### WHAT YOU NEED TO DO
Collect each line from the rows below that contains the string "menu". Case counts.

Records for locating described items
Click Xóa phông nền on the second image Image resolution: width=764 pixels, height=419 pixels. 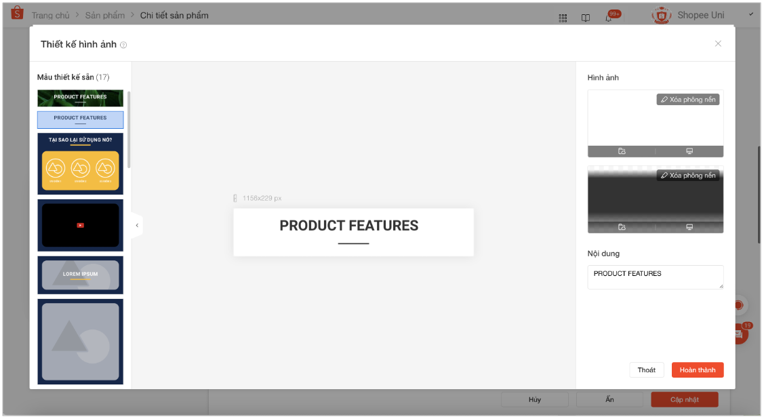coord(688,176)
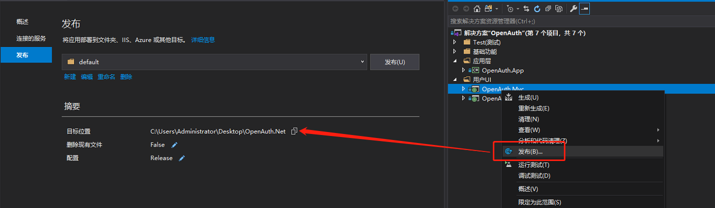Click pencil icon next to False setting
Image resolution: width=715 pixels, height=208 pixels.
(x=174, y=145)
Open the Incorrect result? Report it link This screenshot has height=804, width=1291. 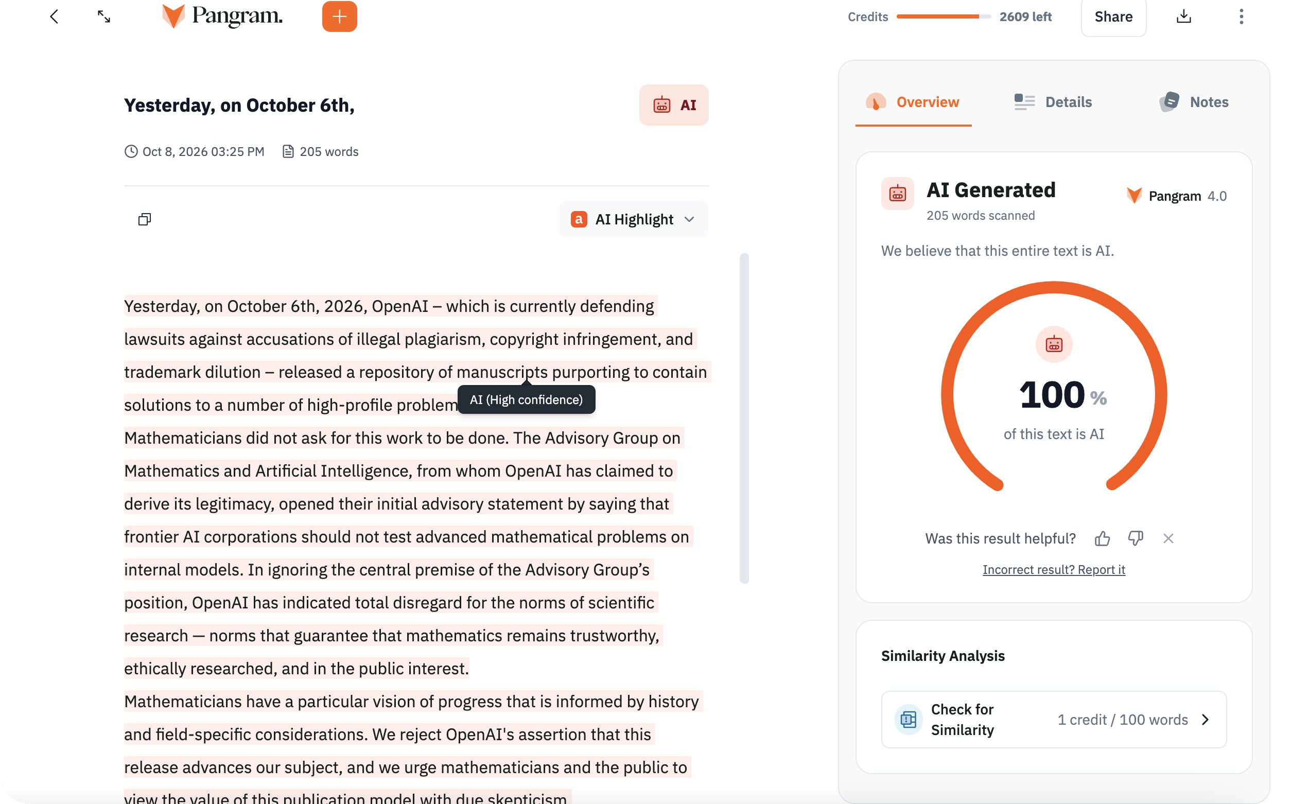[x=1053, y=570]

--

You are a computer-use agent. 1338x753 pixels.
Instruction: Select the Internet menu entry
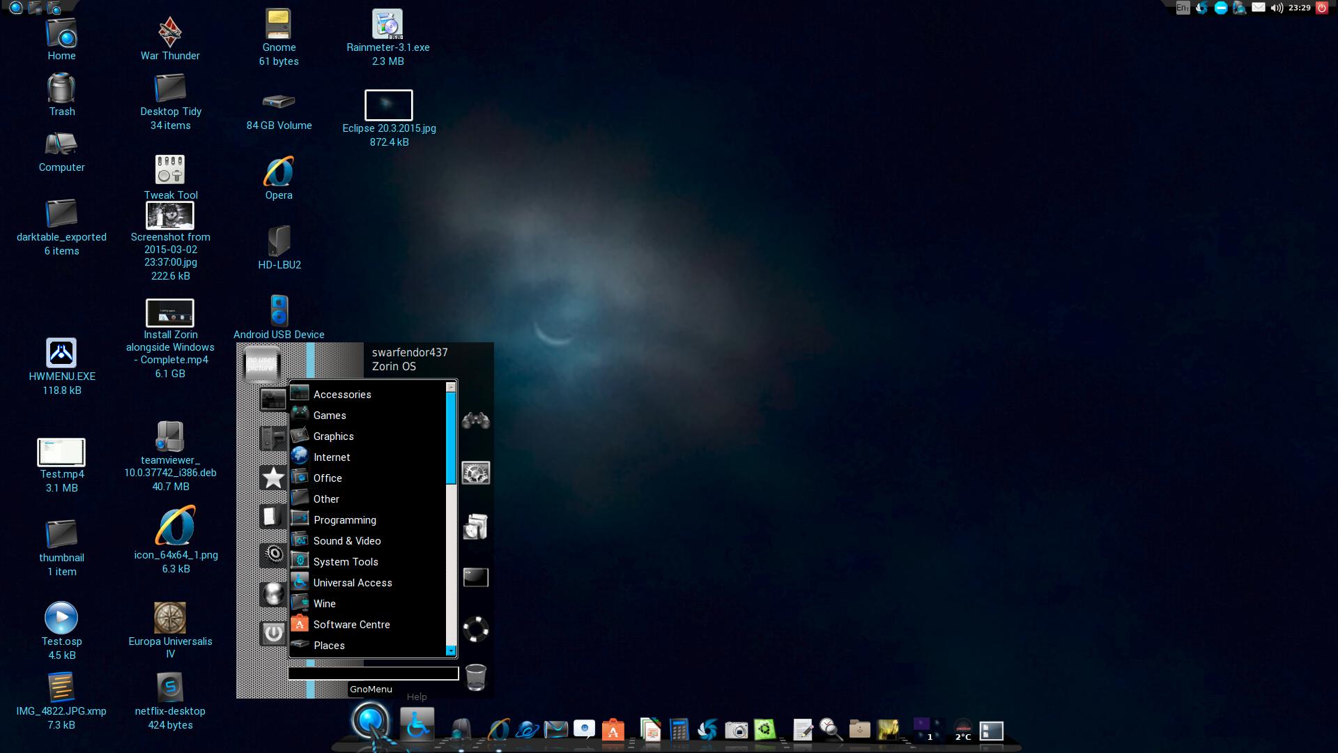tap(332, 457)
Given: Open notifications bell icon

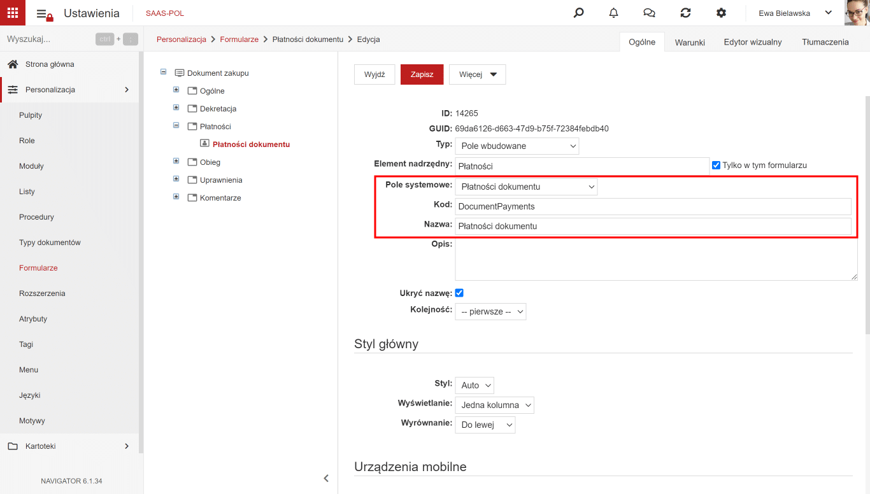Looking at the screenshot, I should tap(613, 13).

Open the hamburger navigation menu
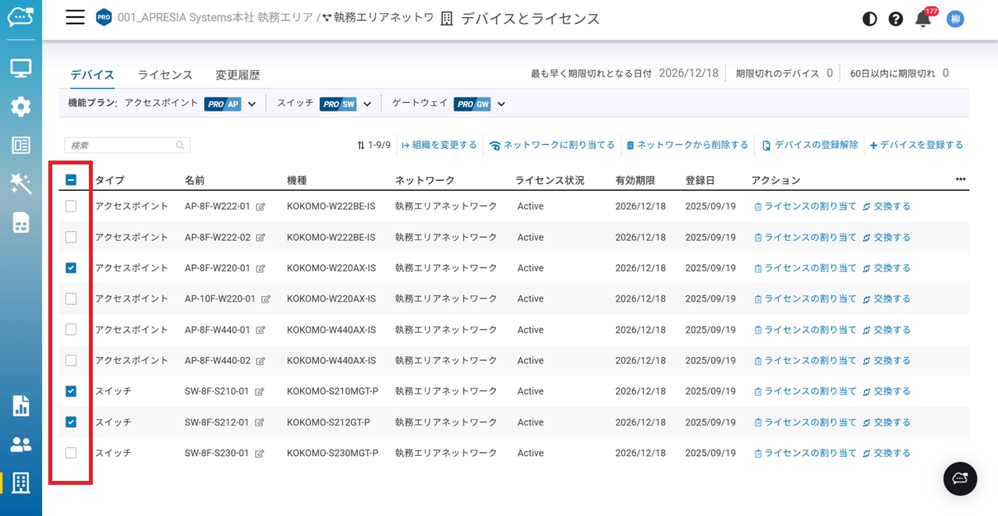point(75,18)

### REPLY
Instruction: Select the Internet menu entry
Open the hamburger navigation menu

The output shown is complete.